15 years expat: no right to vote?

Publishing

Update

Klaus Jurgens

I KNOW I have been writing about the subject regularly and shall take the commentator’s liberty to continue to do so.

Why? Because I have heard some expats are happy not to have any formal ‘voter relations’ with the UK. Turkey is now more than a second home; for many it is their only home. Yet the right to vote back home should never be completely sidelined.

Up to today, all of us who originally hails from Britain, or EU nationals like me who made the UK their permanent residence, and have been living abroad for more than 15 years, automatically lose their entitlement to vote in local, national and EU elections.

Unless, of course, we constantly travel back and forth, keep two houses and perhaps two mortgages, and remember to stay on our electoral register.

This is not what a fair number of fellow expats want (except of course for the latter point).
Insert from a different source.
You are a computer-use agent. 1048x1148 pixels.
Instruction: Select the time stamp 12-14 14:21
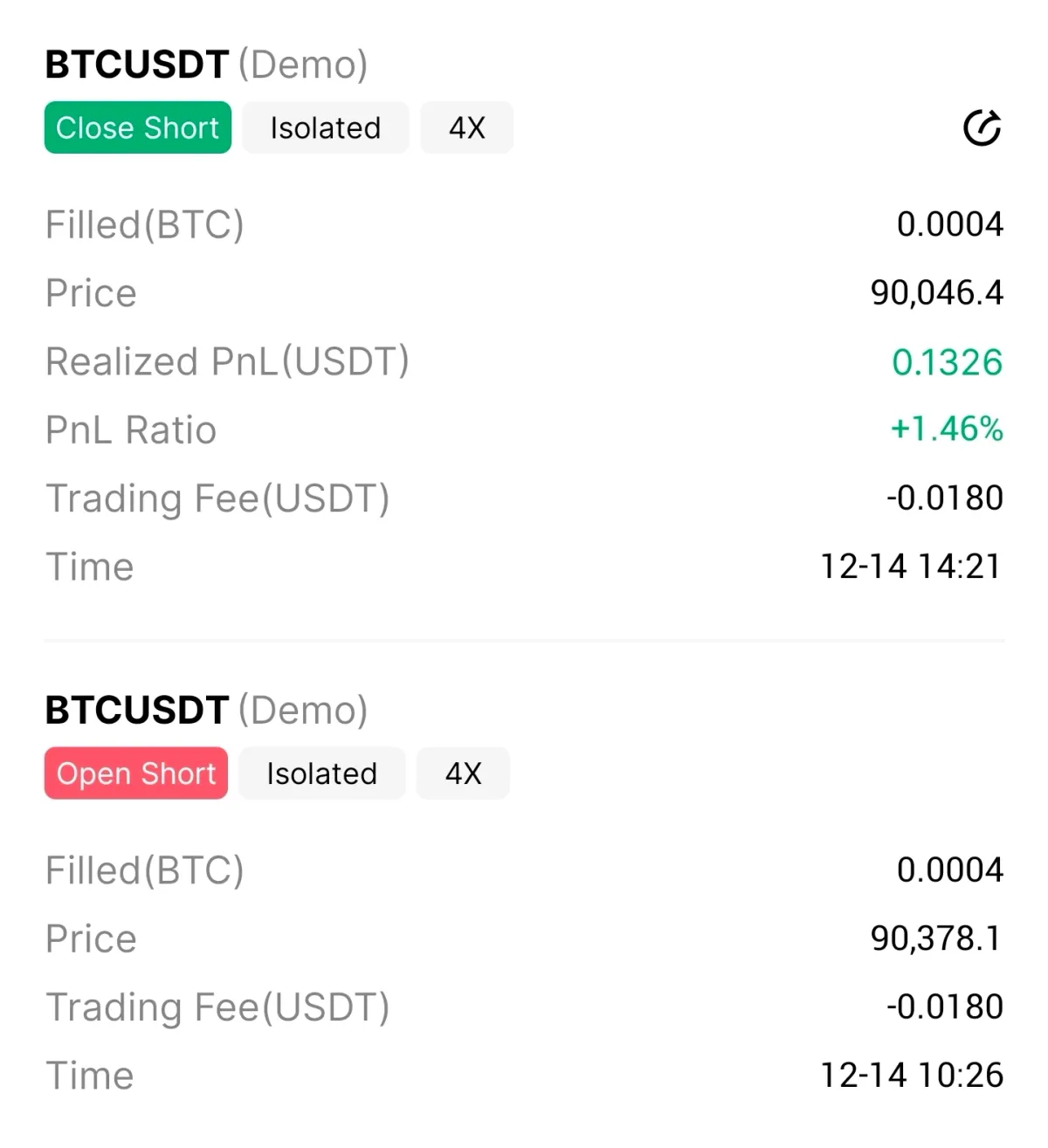click(x=911, y=567)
They sold their home in the UK and moved to Turkey, intending to spend the long remainder of their happy retired lives there.

But a basic human right – the right to vote – should never be taken away from anyone unless you opt to do so.
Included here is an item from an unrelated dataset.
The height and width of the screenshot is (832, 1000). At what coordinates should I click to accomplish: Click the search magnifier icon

Hence, today’s British laws stipulate that once a UK resident has lived for a consecutive 15 years or more abroad they are no longer allowed to cast a vote.

However, there is a silver lining on the somewhat cloudy horizon back home. The government is planning to alter that very law.
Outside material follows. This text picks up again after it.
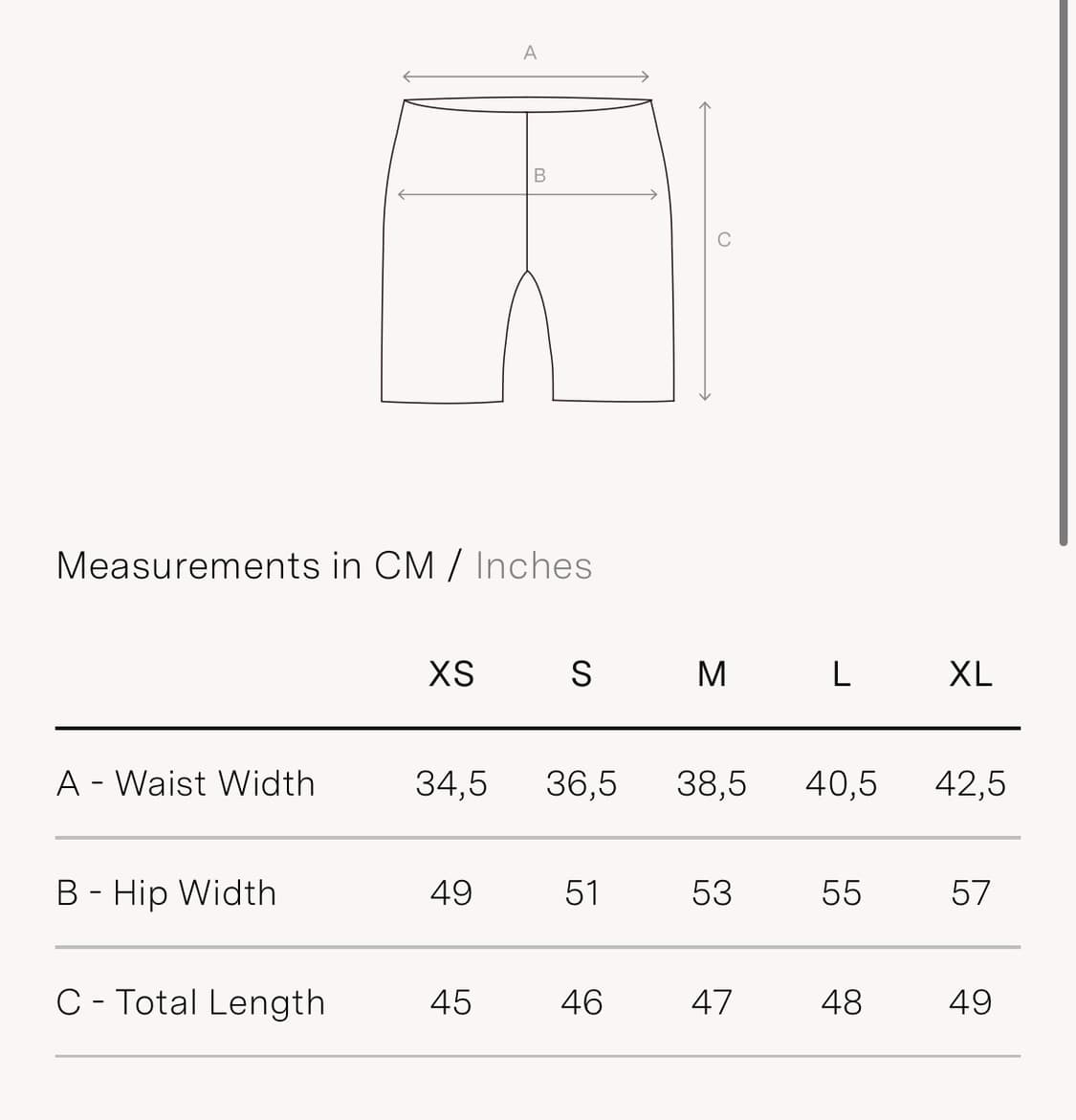Screen dimensions: 1076x1120
Task: Click label C beside the length arrow
Action: [724, 240]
I was alerted to this by email from the Conservative Party (I receive emails from other political parties, too, in case you wonder) which is eager to propose the Cabinet shelve the law at a maximum by when the time has come for another general election. It would be a great step forward!

May I put this into a more general expat voter picture? Life is all about ones’ own choices and mistakes. This includes the right to travel and settle wherever they feel happy. But punishing those who left the country as if they were convicts by declaring their voice and vote are no longer wanted is simply put unfair.

It is much more correct to assume that the vast majority of expats living either here in Turkey or anywhere else have used their combined savings and/or credit to buy a place under the sun. And they do not want to return. And this is their citizen’s right.

Yet no one should be able to invalidate that person’s and former taxpayer’s basic democracy citizen’s right to cast a vote in UK elections.

This article was inspired by my recently double checking whether I am still registered at the last address I was legally residing at for the purpose of a fixed abode and my right to vote.

Since I overlooked the tiny detail of constantly updating details and missed out on two votes already, it was a reminder that the moment I am back in London in October to re-register.

Then I realized at the same time that what happened to me by my own mistake should not be able to be legally imposed on anyone only because we have lived for 15 years + overseas.

My advice: get in touch with your MP; this is an issue beneficial for everyone no matter your political color. Have an all-party supportive vote in the House of Commons as soon as possible perhaps even before the next upcoming general elections. Let’s get lobbying!